Sebentar lagi aku akan pergi melakukan adaptasi di sebuah daerah yang masih dirahasiakan. Aku akan melakukan praktek kerja lapangan (PKL) yang diwajibkan oleh instansi tempat aku belajar. Aku tahu, bagaimana rasa kekuatiran kedua orangtuaku terhadapku kelak. Bagaimana caraku beradaptasi di lingkungan baru, dengan orang-orang baru, dan bagaimana aku bakal diperintah oleh seorang atasan kelak. Bagaimanakah aku, seorang anak yang hanya bisa memasak telur, nasi dan rebusan sayur, yang setiap sebulan sekali dilihat keadaannya oleh kakak kandungnya bisa bertahan di tempat baru tersebut? Meskipun orangtuaku tidak pernah menceritakan rasa khawatir mereka terhadapku, aku dapat mengetahuinya dari kakakku yang menceritakan kepadaku seraya menangis.
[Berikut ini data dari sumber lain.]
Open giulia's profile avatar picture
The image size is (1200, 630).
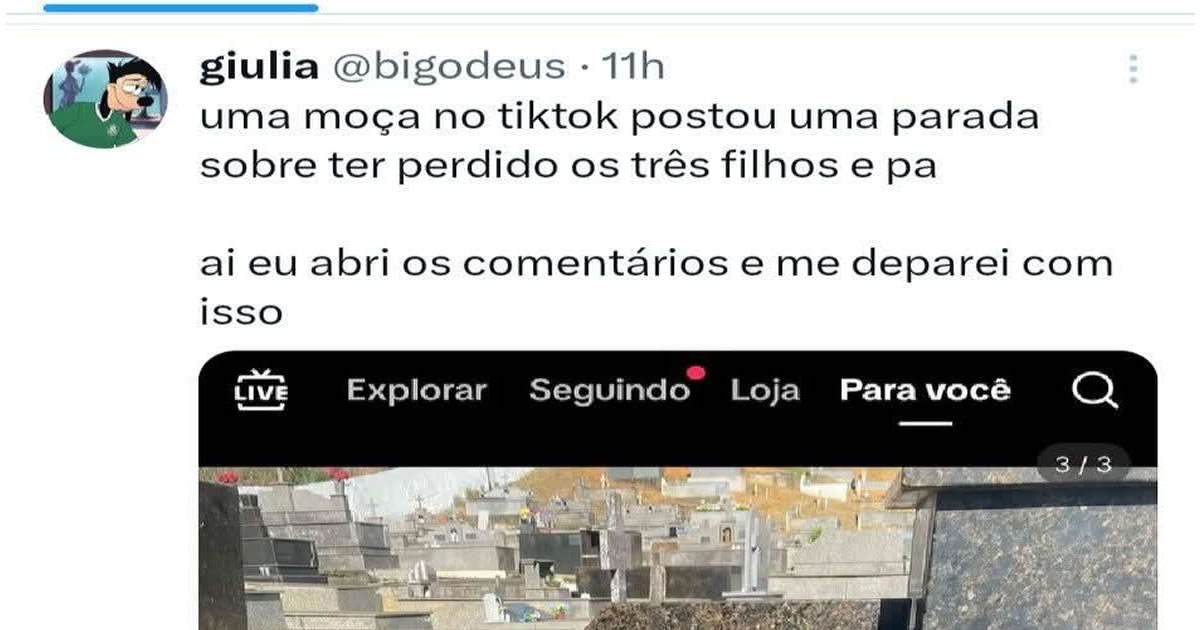pyautogui.click(x=105, y=99)
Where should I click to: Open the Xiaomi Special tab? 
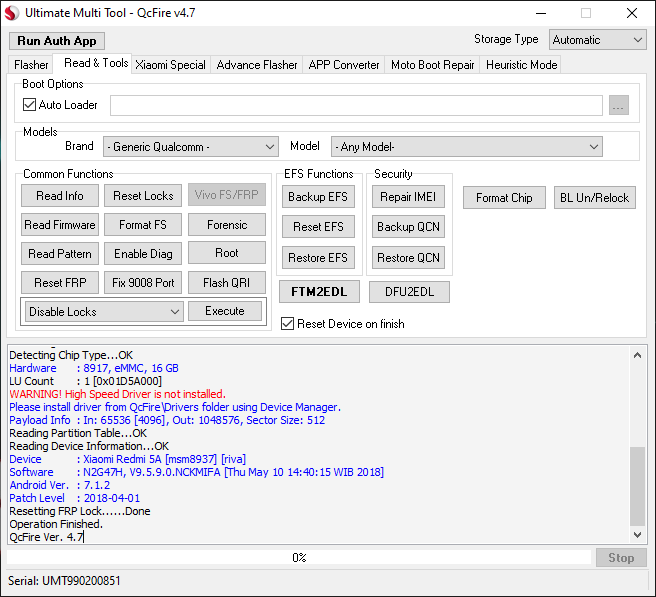pyautogui.click(x=171, y=65)
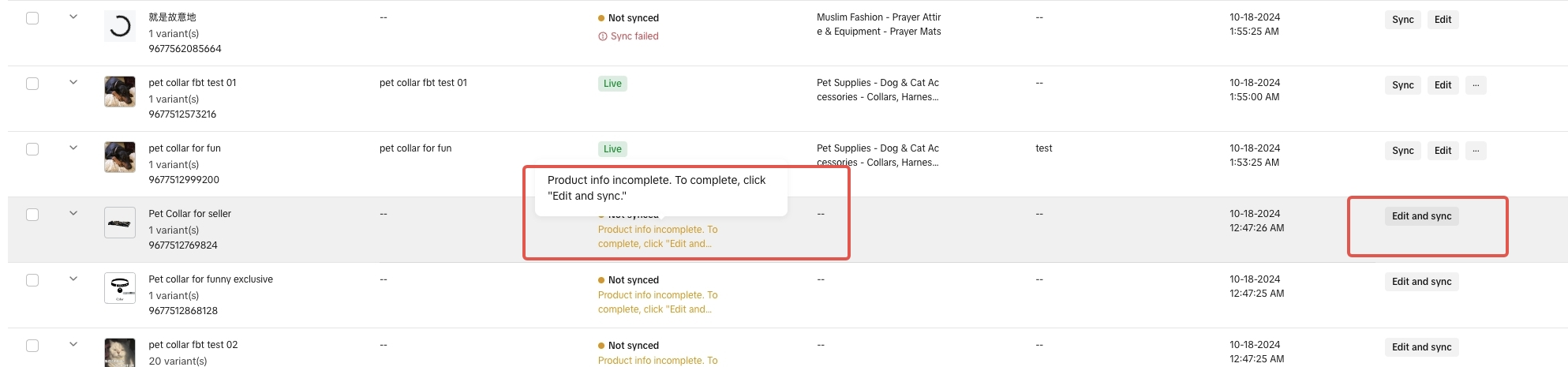1568x367 pixels.
Task: Click the Sync failed warning icon
Action: click(603, 36)
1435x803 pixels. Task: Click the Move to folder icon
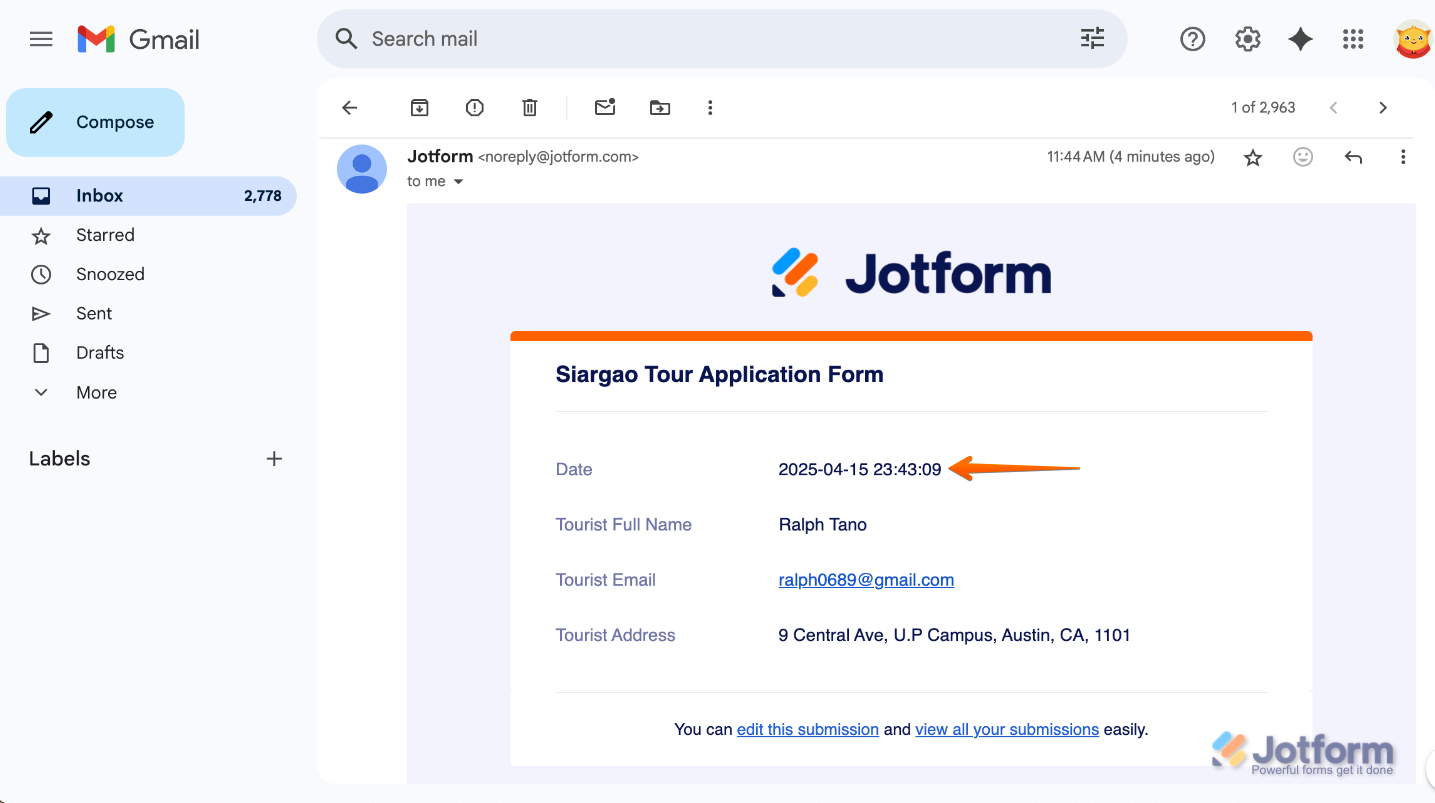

Entahlah, aku juga tidak tahu apakah aku dapat bertahan atau tidak kelak. Sebagai pegawai baru juga mungkin aku akan sering diperingatkan oleh atasan ku, dsb. Berbagai masalah baru mungkin akan mengikutiku kelak. Tapi aku yakin, bersama Tuhan, dengan pondasi pendidikan dasar dari keluargaku, aku pasti bisa melewatinya. Aku yakin. Meskipun terkadang ketakutan melintas sejenak dalam pikiranku, aku tahu, aku pasti bisa.  Aku pasti bisa menjaga kepercayaan mereka terhadapku. Inilah sepenggal kisah dari seorang anak dalam sebuah keluarga sederhana yang memegang janji untuk selalu berusaha membanggakan kedua orangtuanya. 
Keluarga.

Yah, dengan berbagai lika-liku kehidupan,  berbagai kisah bahagia dan kesedihan, yang tak mampu diceritakan hanya dengan seratus pena dan beribu halaman kertas. Keluarga, yang melahirkan seseorang bakal menjadi apa kelak. Keluarga, yang notabene adalah sebuah pondasi untuk melahirkan keluarga baru. Ceritaku takkan berakhir di sini, melainkan akan terus berlanjut dan berlanjut, begitu pula dengan  keluargaku. Aku bangga memiliki mereka, keluargaku. 

*lembaran ini sudah cukuo lama aku pendam, baru sekarang bisa mempostingnya, walaupun terlambat, aku harap bisa membuka sedikit pikiran sobat tentang keluarga kita.